Le juge administratif est, avant tout, le juge de l'administration. Les activités du Parlement échappent donc à son contrôle, quand bien même ces activités présenteraient un caractère administratif. Tel est le cas de la sanction touchant Julien Aubert. Dans son contenu, elle ressemble à une sanction administrative ordinaire. Mais la différence, essentielle, réside dans le fait qu'elle n'est pas prise par une autorité administrative mais par le Président, ou le vice-Président, de l'Assemblée nationale.

Le rejet de la requête de Julien Aubert est donc probable, si l'on considère la jurisprudence Papon. Le juge administratif peut cependant infléchir cette jurisprudence, et se déclarer compétent. il dispose pour cela de deux arguments. 

Les dérogations

 

D'une part, la jurisprudence du juge administratif déroge quelquefois au principe de l'immunité juridictionnelle des actes parlementaires. Dans un arrêt d'assemblée du 5 mars 1999 Président de l'Assemblée nationale, le Conseil d'Etat a considéré que les marchés passés par l'Assemblée sont des contrats administratifs relevant de la juridiction administrative. Cette exception ne peut évidemment s'appliquer au cas de Julien Aubert. 

En revanche, il pourrait peut-être s'appuyer sur la décision Brouant du 25 octobre 2002. Le Conseil d'Etat a alors jugé que le choix du Conseil constitutionnel de définir un régime particulier pour l'accès à ses archives n'est pas détachable des fonctions  qui lui sont confiées par la Constitution. Il s'agit d'une décision négative, mais on peut penser, a contrario, qu'une décision détachable de la mission constitutionnelle du Conseil aurait pu être considérée comme susceptible de recours. C'est d'ailleurs cette dérogation que Laurent Vallée, rapporteur public, proposait d'appliquer dans ses conclusions sur l'arrêt Papon, mais il n'a pas été suivi. 

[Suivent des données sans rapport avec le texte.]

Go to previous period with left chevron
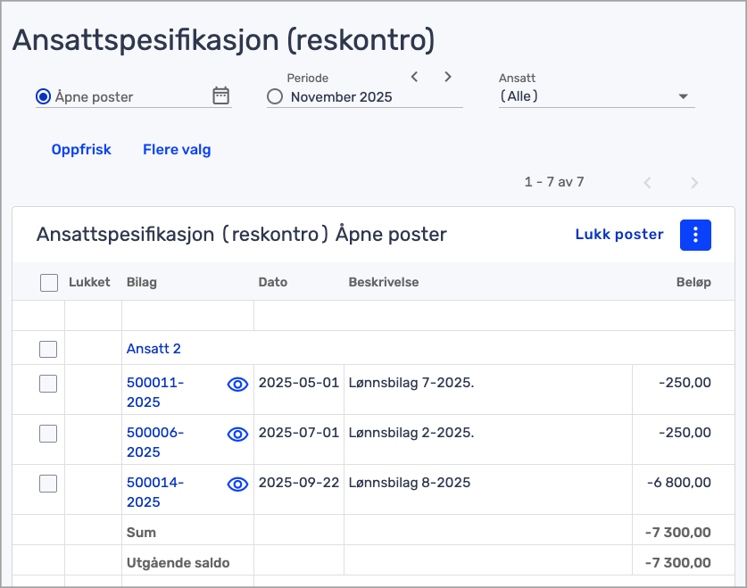The height and width of the screenshot is (588, 747). pyautogui.click(x=414, y=77)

Julien Aubert, quant à lui, pourrait affirmer que la sanction qu'il conteste constitue un acte détachable de la mission confiée par la Constitution au parlement. Le succès est aléatoire car il repose tout entier le pouvoir d'interprétation du juge administratif. Il peut estimer que la sanction, dont le fondement juridique se trouve dans l'article 71 du règlement de l'Assemblée nationale, vise à assurer la police du débat parlementaire et n'en est donc pas détachable. A l'inverse, il peut considérer qu'une sanction disciplinaire n'a rien à voir avec la fabrication de la loi ou le contrôle du gouvernement et peut donc être considérée comme détachable de la mission constitutionnelle de l'Assemblée.

Cette seconde solution suppose que le juge administratif applique de manière positive le principe de l'acte détachable, ce qu'il n'a pas encore fait. Ce n'est pas impossible, si l'on considère que cette évolution permettrait aussi de mettre fin à une situation très fâcheuse. Dans la situation actuelle, le requérant se voit privé de son droit au recours au seul motif qu'il est parlementaire. 

Honoré Daumier. Les femmes socialistes. 1849

Le droit au recours

 

Le droit au recours est pourtant un principe très solidement ancré dans le droit. Il a été consacré par le Conseil d'Etat lui-même dans son arrêt ministre de l'agriculture c. dame Lamotte du 17 février 1950. Il est également garanti par le Conseil constitutionnel qui le rattache à l'article 16 de la Déclaration des droits de l'homme et du citoyen de 1789 dans sa décision du 9 avril 1996. De son côté, la Cour européenne des droits de l'homme se réfère au "droit d'accès à un tribunal", considéré comme un élément du droit au procès équitable garanti par l'article 6 § 1. 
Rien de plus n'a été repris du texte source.